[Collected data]
____

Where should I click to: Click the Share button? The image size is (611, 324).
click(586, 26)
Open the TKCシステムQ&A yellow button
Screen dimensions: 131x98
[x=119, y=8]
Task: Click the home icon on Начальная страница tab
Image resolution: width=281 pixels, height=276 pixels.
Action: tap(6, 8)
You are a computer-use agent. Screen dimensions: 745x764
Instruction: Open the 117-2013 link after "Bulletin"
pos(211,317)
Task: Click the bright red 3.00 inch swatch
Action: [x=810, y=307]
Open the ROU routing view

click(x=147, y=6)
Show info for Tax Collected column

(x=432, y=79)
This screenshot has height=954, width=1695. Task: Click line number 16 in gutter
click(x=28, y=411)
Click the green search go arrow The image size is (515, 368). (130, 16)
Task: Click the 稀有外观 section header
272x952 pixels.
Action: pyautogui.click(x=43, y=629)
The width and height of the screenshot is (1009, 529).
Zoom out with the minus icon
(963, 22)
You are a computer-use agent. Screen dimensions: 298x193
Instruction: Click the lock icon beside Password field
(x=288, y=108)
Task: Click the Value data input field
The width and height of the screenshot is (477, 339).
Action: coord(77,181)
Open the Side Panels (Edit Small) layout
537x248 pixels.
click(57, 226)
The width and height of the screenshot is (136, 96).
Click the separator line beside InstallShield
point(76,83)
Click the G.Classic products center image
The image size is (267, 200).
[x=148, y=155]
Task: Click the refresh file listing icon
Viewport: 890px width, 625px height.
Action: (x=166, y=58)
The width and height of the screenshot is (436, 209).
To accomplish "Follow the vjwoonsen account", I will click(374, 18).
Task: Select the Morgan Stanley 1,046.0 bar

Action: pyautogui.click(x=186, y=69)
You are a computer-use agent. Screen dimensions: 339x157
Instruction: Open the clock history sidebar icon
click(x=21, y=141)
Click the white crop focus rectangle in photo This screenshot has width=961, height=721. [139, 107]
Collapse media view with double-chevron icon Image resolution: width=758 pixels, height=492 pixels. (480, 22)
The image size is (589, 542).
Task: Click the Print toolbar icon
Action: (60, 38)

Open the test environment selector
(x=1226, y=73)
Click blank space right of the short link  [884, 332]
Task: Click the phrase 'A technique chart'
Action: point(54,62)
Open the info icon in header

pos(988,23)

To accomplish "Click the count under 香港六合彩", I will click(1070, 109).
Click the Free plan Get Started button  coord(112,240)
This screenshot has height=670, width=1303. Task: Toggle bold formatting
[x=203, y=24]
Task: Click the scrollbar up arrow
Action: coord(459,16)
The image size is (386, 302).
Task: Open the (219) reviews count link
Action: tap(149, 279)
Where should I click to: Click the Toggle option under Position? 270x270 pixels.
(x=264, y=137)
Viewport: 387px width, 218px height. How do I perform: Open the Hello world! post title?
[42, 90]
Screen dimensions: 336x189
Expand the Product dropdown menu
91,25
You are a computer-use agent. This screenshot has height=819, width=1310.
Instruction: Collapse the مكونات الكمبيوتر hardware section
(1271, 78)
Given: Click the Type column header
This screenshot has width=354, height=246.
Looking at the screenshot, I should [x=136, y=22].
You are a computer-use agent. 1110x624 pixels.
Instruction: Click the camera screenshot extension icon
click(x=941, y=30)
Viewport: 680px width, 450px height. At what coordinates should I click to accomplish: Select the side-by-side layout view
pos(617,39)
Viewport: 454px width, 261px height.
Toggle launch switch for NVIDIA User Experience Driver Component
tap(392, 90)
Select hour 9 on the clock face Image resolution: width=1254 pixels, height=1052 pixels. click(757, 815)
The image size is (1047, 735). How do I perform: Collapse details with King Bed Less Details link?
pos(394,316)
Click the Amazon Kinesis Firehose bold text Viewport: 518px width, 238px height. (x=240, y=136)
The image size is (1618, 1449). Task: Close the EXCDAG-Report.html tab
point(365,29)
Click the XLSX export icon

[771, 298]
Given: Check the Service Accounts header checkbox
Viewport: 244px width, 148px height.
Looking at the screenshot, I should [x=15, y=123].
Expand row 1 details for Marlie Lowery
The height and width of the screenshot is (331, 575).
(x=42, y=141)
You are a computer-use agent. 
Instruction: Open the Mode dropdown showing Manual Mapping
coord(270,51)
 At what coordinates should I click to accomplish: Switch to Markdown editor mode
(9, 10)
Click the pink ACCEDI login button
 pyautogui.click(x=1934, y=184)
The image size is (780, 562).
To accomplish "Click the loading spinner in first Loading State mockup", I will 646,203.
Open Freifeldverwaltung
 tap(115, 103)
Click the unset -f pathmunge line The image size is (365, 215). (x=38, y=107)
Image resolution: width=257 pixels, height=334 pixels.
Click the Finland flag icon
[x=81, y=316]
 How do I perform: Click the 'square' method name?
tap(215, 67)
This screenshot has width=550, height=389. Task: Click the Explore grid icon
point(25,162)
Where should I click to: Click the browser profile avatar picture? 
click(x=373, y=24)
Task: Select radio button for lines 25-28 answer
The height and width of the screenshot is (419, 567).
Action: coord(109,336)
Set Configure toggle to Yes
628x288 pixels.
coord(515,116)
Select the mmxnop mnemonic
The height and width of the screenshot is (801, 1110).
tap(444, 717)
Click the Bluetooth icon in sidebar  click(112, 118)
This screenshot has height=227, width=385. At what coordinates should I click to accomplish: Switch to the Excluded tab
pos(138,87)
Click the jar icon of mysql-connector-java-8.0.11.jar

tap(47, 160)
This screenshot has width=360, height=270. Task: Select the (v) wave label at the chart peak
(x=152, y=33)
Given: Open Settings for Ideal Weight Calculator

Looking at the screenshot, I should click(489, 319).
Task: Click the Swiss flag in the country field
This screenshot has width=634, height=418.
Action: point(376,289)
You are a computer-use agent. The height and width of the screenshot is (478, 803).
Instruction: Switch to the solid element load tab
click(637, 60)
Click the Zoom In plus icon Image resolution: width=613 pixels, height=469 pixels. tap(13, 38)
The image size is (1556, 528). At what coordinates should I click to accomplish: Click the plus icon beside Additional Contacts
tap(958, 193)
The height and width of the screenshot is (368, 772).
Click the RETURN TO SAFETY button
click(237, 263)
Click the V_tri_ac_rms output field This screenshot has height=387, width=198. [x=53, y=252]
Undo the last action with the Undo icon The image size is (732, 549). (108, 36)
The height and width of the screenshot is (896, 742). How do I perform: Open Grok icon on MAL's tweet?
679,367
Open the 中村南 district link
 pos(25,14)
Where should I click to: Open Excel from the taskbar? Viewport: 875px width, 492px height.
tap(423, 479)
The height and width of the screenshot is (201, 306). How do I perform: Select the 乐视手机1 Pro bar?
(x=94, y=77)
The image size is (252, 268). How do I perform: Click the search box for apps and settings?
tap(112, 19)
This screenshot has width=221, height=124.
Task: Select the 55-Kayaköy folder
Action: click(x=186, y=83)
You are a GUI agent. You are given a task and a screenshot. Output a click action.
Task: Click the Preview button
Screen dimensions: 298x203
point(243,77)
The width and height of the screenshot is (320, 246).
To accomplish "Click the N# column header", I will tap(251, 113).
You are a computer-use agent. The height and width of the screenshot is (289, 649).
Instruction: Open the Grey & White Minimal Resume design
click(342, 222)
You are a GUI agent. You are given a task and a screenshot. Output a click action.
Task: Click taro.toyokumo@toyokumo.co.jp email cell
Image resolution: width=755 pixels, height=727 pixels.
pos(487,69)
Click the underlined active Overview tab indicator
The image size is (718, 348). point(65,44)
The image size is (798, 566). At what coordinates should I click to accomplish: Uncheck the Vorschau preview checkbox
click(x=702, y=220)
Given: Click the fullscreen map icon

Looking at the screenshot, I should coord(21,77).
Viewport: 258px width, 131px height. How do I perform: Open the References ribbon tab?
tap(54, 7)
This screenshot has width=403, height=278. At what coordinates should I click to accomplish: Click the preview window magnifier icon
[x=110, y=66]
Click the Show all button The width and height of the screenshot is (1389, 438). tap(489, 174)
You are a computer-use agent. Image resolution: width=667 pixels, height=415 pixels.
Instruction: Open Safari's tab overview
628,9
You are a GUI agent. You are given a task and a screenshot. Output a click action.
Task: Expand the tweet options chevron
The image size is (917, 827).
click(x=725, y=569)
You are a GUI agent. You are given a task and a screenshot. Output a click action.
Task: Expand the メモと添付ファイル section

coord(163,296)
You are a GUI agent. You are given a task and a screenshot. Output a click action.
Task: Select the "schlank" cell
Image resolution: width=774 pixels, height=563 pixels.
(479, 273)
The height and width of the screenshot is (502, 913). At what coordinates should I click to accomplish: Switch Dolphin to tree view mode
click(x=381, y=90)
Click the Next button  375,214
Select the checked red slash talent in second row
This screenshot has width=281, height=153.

____

**Requirement**
Restate the data word for word. Begin at its first line, end at the line that contains "You are a computer-use agent. Screen dimensions: 745x764", and include both.

**Your response**
Where should I click to: Click the Share button? The image size is (611, 324).
click(586, 26)
Open the TKCシステムQ&A yellow button
Screen dimensions: 131x98
[x=119, y=8]
Task: Click the home icon on Начальная страница tab
Image resolution: width=281 pixels, height=276 pixels.
Action: tap(6, 8)
You are a computer-use agent. Screen dimensions: 745x764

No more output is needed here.